* **What is being asked**
Can you render the rows as a two-column CSV with the headers "prompt" and "target", one CSV line per row, holding its text and its answer, each in a single quoted field with line breaks turned into spaces? Begin at the line that has "Click Edit link" and stop after the last row, covering only those rows.

* Start Dataset rows *

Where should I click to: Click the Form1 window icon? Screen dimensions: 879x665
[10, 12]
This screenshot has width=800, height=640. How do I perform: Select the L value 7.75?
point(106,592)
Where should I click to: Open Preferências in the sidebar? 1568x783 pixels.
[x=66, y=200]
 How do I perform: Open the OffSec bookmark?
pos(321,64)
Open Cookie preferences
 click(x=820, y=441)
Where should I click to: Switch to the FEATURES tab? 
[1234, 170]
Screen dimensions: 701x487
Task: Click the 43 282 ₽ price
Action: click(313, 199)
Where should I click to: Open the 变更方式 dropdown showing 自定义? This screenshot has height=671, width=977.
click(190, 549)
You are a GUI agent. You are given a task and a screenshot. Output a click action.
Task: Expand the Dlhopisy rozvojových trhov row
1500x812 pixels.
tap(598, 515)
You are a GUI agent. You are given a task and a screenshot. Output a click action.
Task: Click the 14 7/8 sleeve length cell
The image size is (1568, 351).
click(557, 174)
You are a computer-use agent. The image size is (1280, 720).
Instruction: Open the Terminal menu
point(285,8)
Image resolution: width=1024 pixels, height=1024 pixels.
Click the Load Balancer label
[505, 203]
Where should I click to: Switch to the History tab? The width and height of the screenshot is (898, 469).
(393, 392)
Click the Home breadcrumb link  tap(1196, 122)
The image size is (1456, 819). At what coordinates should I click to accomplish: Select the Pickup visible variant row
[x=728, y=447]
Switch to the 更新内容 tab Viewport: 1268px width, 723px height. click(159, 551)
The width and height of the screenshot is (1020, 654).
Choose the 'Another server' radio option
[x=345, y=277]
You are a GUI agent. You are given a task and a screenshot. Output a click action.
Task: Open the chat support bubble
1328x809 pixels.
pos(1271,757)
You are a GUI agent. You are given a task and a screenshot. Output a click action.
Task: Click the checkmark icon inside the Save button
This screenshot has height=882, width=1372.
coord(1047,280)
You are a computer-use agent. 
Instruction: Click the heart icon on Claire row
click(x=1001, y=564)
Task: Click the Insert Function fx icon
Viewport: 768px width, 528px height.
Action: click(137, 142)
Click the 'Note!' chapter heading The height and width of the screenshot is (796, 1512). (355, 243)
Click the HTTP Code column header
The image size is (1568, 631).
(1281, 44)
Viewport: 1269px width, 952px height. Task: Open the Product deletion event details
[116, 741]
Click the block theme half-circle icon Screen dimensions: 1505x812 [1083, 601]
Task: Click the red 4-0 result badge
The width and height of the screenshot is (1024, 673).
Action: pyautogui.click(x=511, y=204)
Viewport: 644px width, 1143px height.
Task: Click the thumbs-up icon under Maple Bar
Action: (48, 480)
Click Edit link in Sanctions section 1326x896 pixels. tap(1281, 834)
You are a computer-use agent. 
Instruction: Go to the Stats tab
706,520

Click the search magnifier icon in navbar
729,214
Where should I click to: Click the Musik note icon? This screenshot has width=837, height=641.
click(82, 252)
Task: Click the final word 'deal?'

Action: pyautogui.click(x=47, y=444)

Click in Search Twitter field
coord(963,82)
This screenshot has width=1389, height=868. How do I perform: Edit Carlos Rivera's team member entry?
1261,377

* End Dataset rows *

* **Correct answer**
prompt,target
"Click Edit link in Sanctions section 1326x896 pixels.","tap(1281, 834)"
"You are a computer-use agent. Instruction: Go to the Stats tab","706,520"
"Click the search magnifier icon in navbar","729,214"
"Where should I click to: Click the Musik note icon? This screenshot has width=837, height=641.","click(82, 252)"
"Task: Click the final word 'deal?'","Action: pyautogui.click(x=47, y=444)"
"Click in Search Twitter field","coord(963,82)"
"This screenshot has width=1389, height=868. How do I perform: Edit Carlos Rivera's team member entry?","1261,377"